• _Your instructions_
Quote the lines of the data below verbatim, beginning at the line that contains "You are a GUI" and ending at the last line, both included, and excluding pictures.

━━━

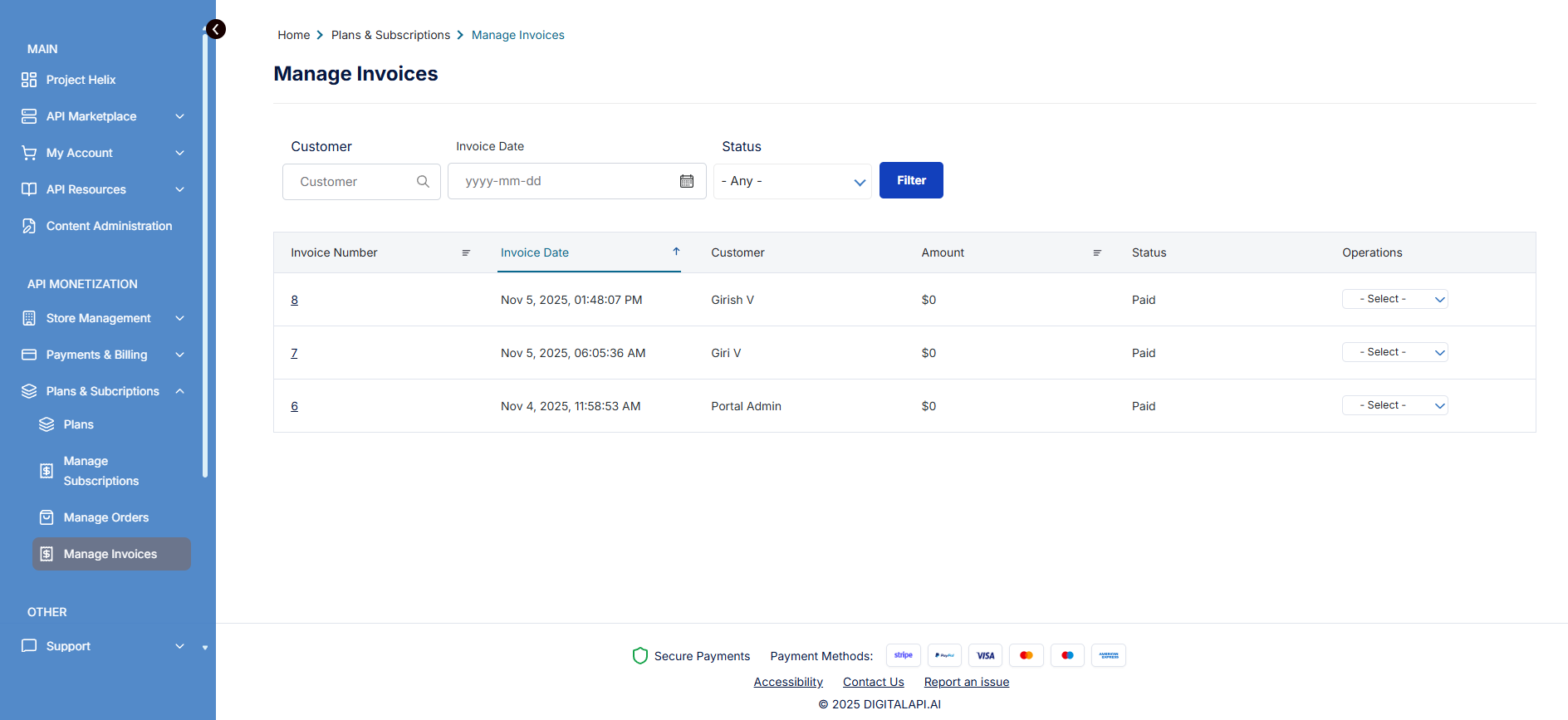Image resolution: width=1568 pixels, height=720 pixels.
Task: Click the Invoice Number column sort icon
Action: pyautogui.click(x=466, y=252)
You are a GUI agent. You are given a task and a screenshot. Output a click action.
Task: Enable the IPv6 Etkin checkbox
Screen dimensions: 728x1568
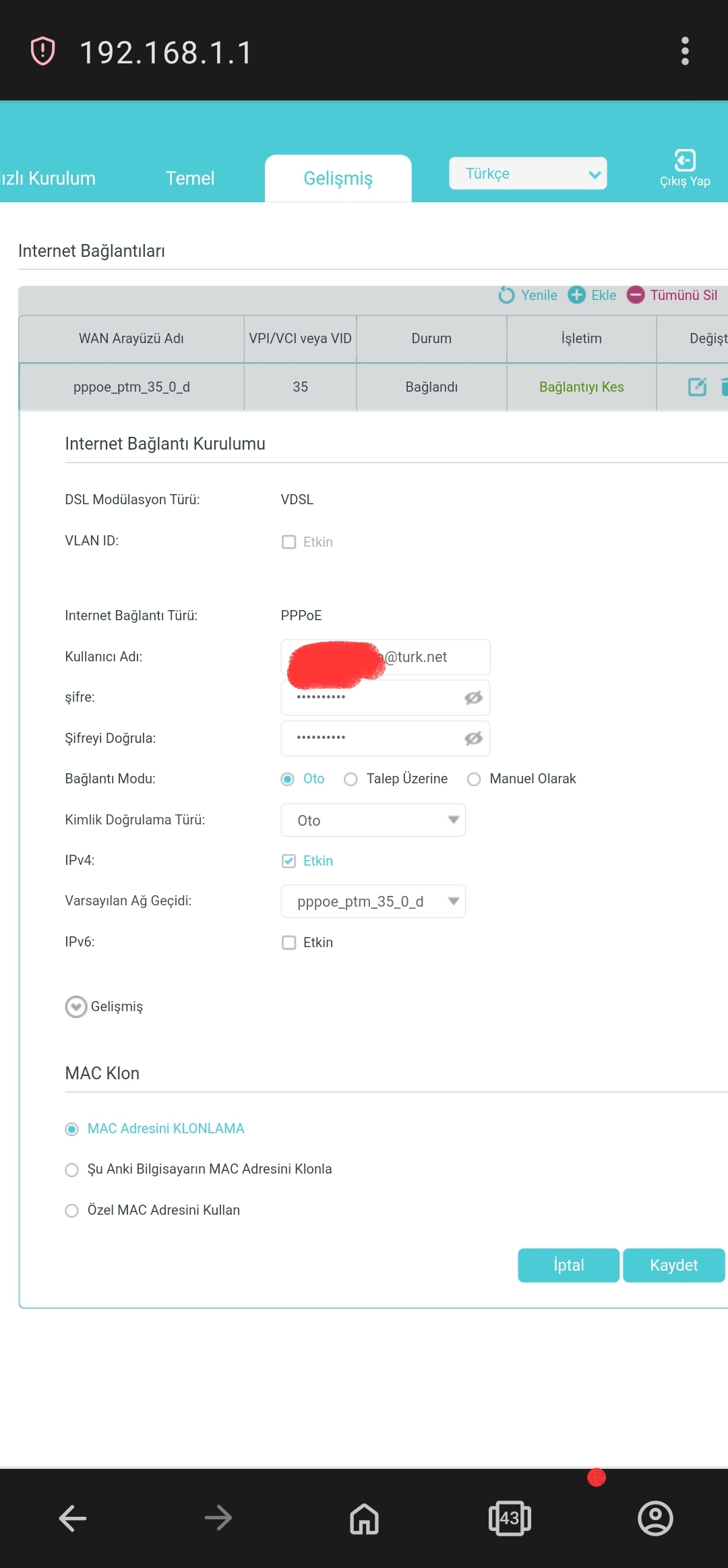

━━━

• _Solution to this exercise_
You are a GUI agent. You are given a task and a screenshot. Output a click action.
Task: Enable the IPv6 Etkin checkbox
Screen dimensions: 728x1568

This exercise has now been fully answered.